France is facing its deepest recession since the end of World War II because of the widespread lockdown to stem the coronavirus crisis, Finance Minister Bruno Le Maire warned today.

“The worst growth figure in France since 1945 was -2.2% in 2009, after the financial crisis of 2008. We will probably be very far beyond -2.2%” this year, Le Maire told a Senate panel.

That figure was subsequently revised to a drop of 2.9%, and France is likely to do even worse than that, the finance ministry clarified to AFP.

“It’s an indication of the amplitude of the economic shock we’re facing,” Le Maire said.

France imposed a nationwide stay-at-home order from March 17 after shuttering all nonessential businesses. Officials have said the lockdown will last until at least April 15.

Statistics office Insee said last month that the lockdown has slashed overall economic activity by 35% and estimated that every month of shutdown would cut annual GPD by three percentage points.
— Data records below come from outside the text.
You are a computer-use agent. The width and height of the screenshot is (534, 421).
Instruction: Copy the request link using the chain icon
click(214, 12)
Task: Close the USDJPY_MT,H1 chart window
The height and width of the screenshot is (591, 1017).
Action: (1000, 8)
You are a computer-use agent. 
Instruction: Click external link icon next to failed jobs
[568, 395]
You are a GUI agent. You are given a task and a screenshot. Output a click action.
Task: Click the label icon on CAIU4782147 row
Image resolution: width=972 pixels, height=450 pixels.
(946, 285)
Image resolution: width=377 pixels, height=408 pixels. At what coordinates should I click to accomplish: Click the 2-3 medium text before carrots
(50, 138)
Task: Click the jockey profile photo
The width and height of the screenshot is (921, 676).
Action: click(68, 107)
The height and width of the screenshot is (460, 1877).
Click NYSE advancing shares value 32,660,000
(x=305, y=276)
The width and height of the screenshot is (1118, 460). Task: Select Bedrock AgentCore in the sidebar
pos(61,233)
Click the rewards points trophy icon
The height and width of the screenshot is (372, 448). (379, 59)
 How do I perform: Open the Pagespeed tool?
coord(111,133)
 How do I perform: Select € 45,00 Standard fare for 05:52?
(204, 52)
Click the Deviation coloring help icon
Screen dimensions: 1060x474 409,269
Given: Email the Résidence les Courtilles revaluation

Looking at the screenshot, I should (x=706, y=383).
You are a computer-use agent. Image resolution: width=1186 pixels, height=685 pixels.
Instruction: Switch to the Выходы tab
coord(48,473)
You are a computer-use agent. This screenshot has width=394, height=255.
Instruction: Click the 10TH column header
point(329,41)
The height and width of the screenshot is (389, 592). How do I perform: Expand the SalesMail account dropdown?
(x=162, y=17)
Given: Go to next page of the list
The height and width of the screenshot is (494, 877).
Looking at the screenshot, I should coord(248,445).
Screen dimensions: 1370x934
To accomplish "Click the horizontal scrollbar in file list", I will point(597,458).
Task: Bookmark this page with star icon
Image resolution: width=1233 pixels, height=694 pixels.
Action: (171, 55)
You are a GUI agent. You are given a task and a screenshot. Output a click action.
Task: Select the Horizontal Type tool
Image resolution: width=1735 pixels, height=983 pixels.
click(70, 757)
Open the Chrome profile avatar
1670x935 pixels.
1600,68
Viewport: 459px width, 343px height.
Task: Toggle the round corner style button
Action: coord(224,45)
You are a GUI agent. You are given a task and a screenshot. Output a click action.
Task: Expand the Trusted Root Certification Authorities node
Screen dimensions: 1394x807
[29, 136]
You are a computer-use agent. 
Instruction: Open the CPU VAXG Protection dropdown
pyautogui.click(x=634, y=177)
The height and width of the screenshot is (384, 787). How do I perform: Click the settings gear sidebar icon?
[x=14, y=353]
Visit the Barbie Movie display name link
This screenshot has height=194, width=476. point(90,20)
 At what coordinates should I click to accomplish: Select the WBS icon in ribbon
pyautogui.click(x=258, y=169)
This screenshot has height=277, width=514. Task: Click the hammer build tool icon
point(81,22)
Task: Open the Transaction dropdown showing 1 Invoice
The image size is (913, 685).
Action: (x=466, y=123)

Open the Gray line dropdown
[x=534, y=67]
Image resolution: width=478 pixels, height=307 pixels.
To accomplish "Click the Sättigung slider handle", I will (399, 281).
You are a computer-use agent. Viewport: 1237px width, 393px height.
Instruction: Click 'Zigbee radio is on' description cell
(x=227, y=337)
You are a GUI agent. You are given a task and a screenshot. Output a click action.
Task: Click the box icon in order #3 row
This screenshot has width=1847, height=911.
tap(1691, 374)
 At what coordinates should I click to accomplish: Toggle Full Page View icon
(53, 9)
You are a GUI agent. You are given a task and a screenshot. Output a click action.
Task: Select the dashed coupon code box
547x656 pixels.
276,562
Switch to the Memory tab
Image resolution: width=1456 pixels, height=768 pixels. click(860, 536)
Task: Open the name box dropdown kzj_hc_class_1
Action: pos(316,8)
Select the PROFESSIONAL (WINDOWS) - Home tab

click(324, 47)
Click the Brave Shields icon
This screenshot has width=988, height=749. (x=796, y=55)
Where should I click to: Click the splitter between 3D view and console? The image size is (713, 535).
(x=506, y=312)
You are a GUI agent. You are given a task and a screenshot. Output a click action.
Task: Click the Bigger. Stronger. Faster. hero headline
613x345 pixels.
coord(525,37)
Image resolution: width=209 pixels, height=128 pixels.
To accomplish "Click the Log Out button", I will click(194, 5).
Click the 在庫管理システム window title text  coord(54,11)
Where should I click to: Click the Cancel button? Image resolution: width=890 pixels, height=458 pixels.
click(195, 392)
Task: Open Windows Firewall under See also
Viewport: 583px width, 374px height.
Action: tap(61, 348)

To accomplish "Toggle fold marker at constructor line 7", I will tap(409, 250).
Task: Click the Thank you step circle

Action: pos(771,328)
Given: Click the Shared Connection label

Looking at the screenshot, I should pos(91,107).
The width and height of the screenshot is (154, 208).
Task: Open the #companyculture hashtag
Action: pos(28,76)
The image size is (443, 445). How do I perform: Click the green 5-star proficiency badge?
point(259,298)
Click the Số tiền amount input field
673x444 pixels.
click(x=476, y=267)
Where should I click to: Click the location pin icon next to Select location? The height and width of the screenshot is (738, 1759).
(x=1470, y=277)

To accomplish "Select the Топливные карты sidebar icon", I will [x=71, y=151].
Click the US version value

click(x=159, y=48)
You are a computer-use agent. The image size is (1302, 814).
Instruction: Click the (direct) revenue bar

Services, heavy industry and construction are all taking big hits, Insee said, as factories are shut and only a handful of business sectors, such as supermarkets and pharmacies, remain open.

A wave of French blue-chip companies have abandoned their profitability targets for the year, while employers’ associations have warned that hundreds of smaller firms and shops risk bankruptcy.

The government has pledged €45 billion in loan guarantees and other relief to help companies get through the crisis.